Demand a peaceful transition to democracy and, if the Cuban government refuses, take multilateral actions of increasing intensity to press in that direction.

Encourage and help pro-democracy leaders in Cuba to outline, together, a roadmap for a peaceful transition to democracy.

4. Maintain open lines of communication with potential reformists within the Government and the Armed Forces of Cuba to encourage them to support a democratic transition.

5. Lead an effort within international organizations such as the OAS and the UN, through their multiple entities, to hold the Cuban regime accountable for its human rights violations and crimes against humanity.

6. Prioritize counterintelligence resources to monitor and counteract Cuba’s activities in the United States.

7. Report on the threat that Cuba represents to national, regional and global security and allocate more resources to collaborate with the counterintelligence services of regional democracies to counter the work of Cuba and its flag-bearers.

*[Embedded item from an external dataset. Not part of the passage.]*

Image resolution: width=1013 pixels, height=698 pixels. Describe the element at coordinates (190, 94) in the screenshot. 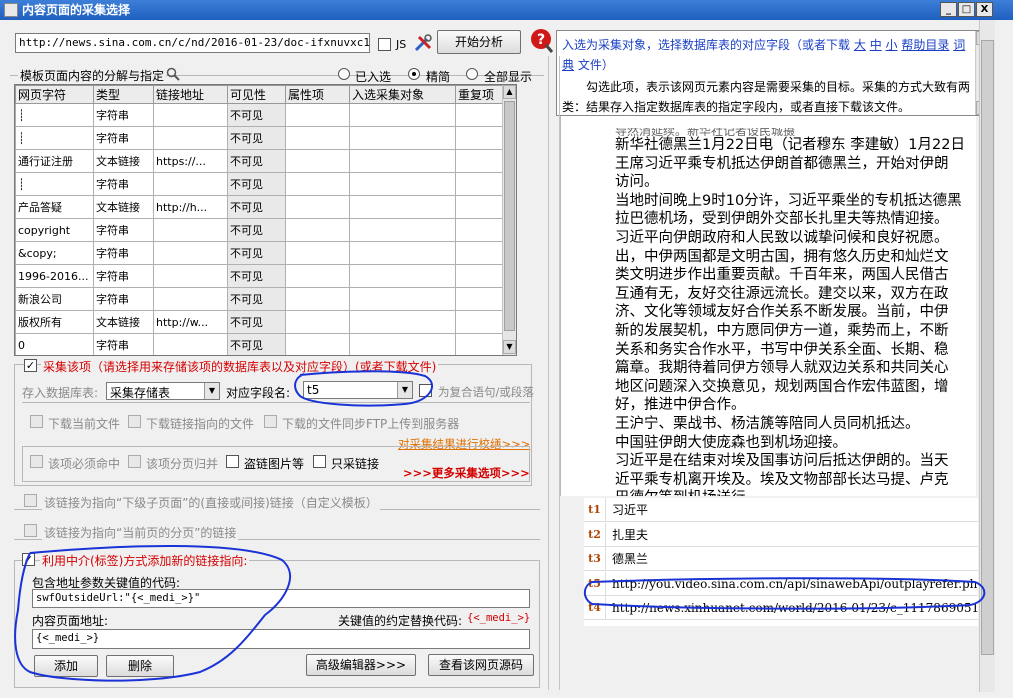

I see `col-header-link: 链接地址` at that location.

8. Defend regional security, invoking the Inter-American Treaty of Reciprocal Assistance to:

Support the  efforts for democracy in Cuba, Venezuela and Nicaragua with non-war measures.

Discuss urgent collective measures to counteract the regional subversion of democracy and the rule of law by Cuba and its representatives or allies.

Send a message to Russia, China, Iran and all external actors that assisting in the repression of those peacefully protesting for freedom in Cuba will be considered acts of aggression that will have consequences.